* _Stored data_:

-=-=-

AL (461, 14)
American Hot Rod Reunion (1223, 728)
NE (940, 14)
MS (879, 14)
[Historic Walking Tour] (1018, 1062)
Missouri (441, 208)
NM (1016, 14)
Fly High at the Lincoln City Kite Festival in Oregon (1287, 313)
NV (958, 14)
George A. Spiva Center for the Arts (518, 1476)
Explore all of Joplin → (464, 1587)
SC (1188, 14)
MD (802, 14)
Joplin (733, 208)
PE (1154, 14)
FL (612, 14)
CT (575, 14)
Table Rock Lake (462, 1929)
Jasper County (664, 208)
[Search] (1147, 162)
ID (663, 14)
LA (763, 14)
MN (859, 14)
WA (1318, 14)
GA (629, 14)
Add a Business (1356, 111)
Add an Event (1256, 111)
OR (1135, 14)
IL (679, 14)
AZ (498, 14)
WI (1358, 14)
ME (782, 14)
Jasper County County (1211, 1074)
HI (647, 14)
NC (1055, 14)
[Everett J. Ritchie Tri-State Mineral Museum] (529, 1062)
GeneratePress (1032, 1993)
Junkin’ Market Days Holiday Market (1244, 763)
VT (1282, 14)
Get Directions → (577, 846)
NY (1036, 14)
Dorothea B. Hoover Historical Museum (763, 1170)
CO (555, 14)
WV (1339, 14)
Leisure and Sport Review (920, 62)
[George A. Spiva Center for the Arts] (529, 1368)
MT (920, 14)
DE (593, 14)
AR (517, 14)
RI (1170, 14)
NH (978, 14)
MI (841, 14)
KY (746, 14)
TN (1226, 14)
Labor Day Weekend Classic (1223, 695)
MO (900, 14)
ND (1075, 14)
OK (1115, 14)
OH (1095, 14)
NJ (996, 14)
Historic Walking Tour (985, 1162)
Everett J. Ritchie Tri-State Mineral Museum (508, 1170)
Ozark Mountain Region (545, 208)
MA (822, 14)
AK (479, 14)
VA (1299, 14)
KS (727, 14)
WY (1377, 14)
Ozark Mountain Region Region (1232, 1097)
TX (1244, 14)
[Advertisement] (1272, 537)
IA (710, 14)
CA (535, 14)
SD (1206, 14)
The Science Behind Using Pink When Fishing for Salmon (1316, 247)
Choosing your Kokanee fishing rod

-=-=-

* _Instructions for the task_: Return, please, the lines of the data from the first through the line containing "[George A. Spiva", both kept, exactly as they stand and nothing more.

* _Written solution_:
AL (461, 14)
American Hot Rod Reunion (1223, 728)
NE (940, 14)
MS (879, 14)
[Historic Walking Tour] (1018, 1062)
Missouri (441, 208)
NM (1016, 14)
Fly High at the Lincoln City Kite Festival in Oregon (1287, 313)
NV (958, 14)
George A. Spiva Center for the Arts (518, 1476)
Explore all of Joplin → (464, 1587)
SC (1188, 14)
MD (802, 14)
Joplin (733, 208)
PE (1154, 14)
FL (612, 14)
CT (575, 14)
Table Rock Lake (462, 1929)
Jasper County (664, 208)
[Search] (1147, 162)
ID (663, 14)
LA (763, 14)
MN (859, 14)
WA (1318, 14)
GA (629, 14)
Add a Business (1356, 111)
Add an Event (1256, 111)
OR (1135, 14)
IL (679, 14)
AZ (498, 14)
WI (1358, 14)
ME (782, 14)
Jasper County County (1211, 1074)
HI (647, 14)
NC (1055, 14)
[Everett J. Ritchie Tri-State Mineral Museum] (529, 1062)
GeneratePress (1032, 1993)
Junkin’ Market Days Holiday Market (1244, 763)
VT (1282, 14)
Get Directions → (577, 846)
NY (1036, 14)
Dorothea B. Hoover Historical Museum (763, 1170)
CO (555, 14)
WV (1339, 14)
Leisure and Sport Review (920, 62)
[George A. Spiva Center for the Arts] (529, 1368)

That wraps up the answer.